» **Requirement**: Give back exactly the lines from the one that holds "820x464 pixels. At" through the final line of the data; omit the pictures and add nothing.

» **Data provided**:
===============

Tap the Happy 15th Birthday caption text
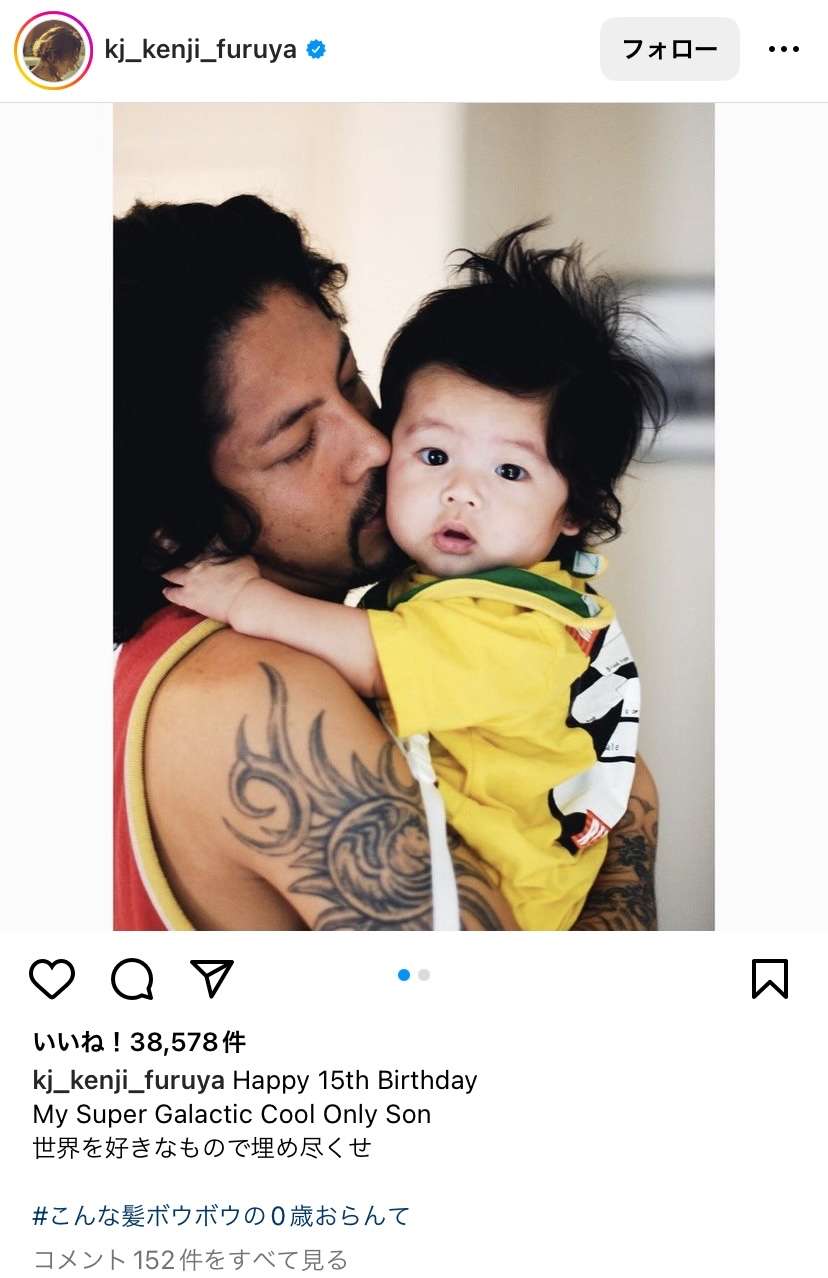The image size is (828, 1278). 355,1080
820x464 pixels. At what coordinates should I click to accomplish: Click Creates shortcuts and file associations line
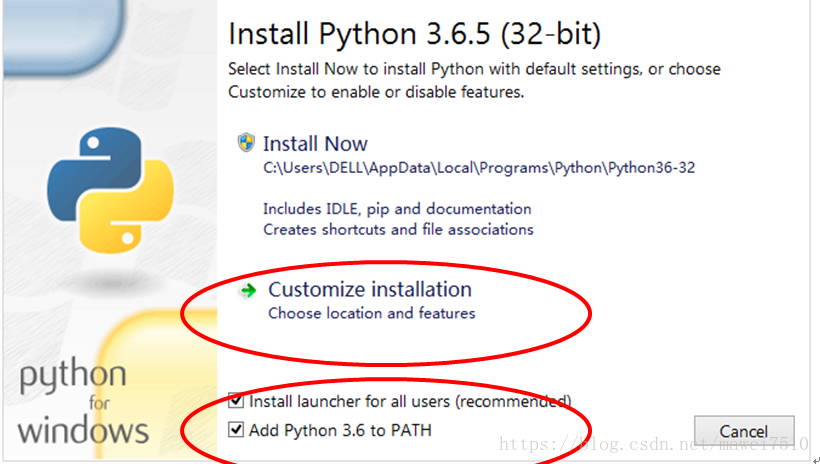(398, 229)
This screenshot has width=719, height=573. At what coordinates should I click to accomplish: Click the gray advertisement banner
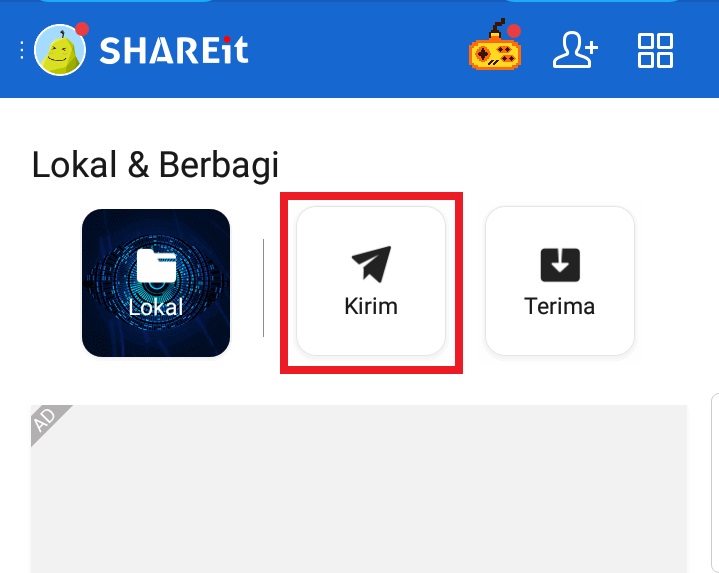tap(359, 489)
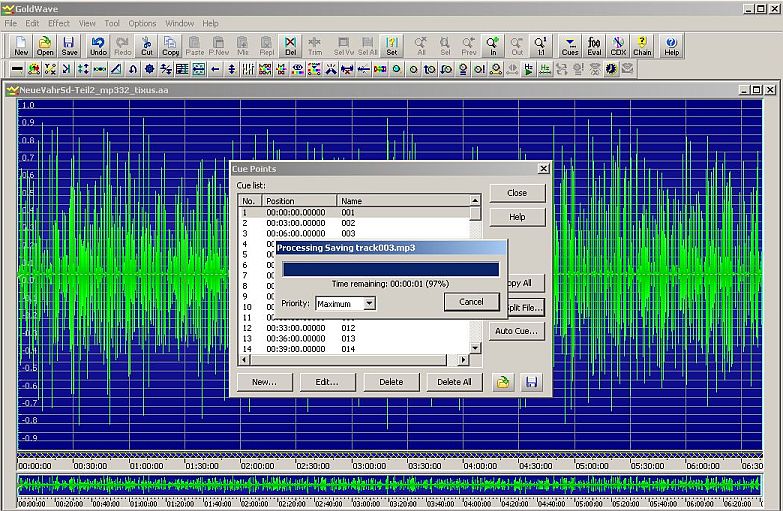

===============

» **Answer box**:
820x464 pixels. At what coordinates should I click to accomplish: Click Creates shortcuts and file associations line
(398, 229)
This screenshot has width=719, height=573. At what coordinates should I click to accomplish: Click the gray advertisement banner
tap(359, 489)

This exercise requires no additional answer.